I guess I have to stand up for South Park, kind of.
South Park seems to mainly satirize white, middle America (I’ve been watching the show a long time) and “rednecks” regularly. Some of the episodes REALLY piss me off (Manbearpig, absolutely…in the most recent episode they kind of made it up to Al Gore b/c the character of Manbearpig was “real”.)
They have also trashed Republicans before (not as much as “lefties” supposedly_…
The best episodes are relatively apolitical…if anything, the show is sympathetic to gays (Big Gay Al) if not an overextension of political correctness (you CAN be too “political correct.” Illogically politically correct).
Sometimes the show pisses me off, but otherwise…it’s good, weird satire that hits everyone.
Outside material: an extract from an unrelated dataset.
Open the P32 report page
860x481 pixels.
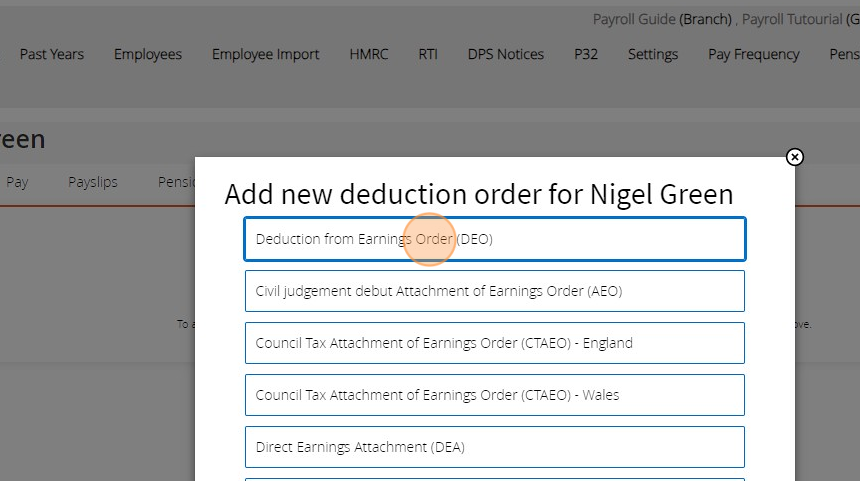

P.S. Tolkein is a sympathetic wealthy black kid, one of the few rational characters on the show; Chef was one of the favorites on the show (before Isaac Hayes left) and both were used to softly skewer soft-handed racism in various episodes.
Just got through all the comments at the Book Club, so I’ll just put this here for posterity’s sake:
First, on Parker/Stone: Kudos to them for standing up to Donaghue, but their general attitude is definitely a data point in support of Faludi’s theories. If you read their Rolling Stone interview last year, you get a clear idea that the one thing they never, ever want to be thought of as is “pussies”.
Second, on the Book Club: That was not your finest hour, Amanda. Your “smack-down” of Matt was particularly egregious:
- You claim Matt won’t accept scientific research that would support Faludi’s claims, when he’s brought up the exact same research that you do (to make the case that Faludi’s claims are not as well-structured, and therefore have less explanatory power)
- You accuse Matt of only pointing out the nonscientific nature of Faludi’s claims because you “suspect that he doesn’t demand scientific rigor in books that don’t give him the same knee-jerk desire to refute them.” Isn’t it at least as equally likely that Matt’s beef is with Social Theory in general? Based on his two posts, especially the conclusion in his second (see last paragraph), I’d say that’s far more likely. Faludi rightly points out that this upholds a status quo, and you do a good job pointing out that these theories can be fertile soil for future controlled research, but that’s no reason to impugn his motives.
- And then you “won’t theorize” about his motivations, except for the rest of the paragraph where you do. Classy.
The sad thing is that the posters to the Book Club did a fine job of pointing out the weakness in Matt’s argument almost immediately (see this post for an example), so your bloviating on it was entirely unnecessary.
Then you go after BevD for the only paragraph in her post that dares to disagree with you and Faludi and Ducat that critiques of Faludi’s theory might not be gender biased. Throughout the discussions, she was a voice of reason, but because she said one thing that might explain others defensiveness that didn’t imply repression or ignorance, you go off on her.
To be sure, there were some commenters at the Book Club that were spewing vitriol at you, and you had every right to defend yourself against them (kozmik in particular was quite trollish), but a lot of others were trying to let you know that you were just being a jerk. I hope you see the difference.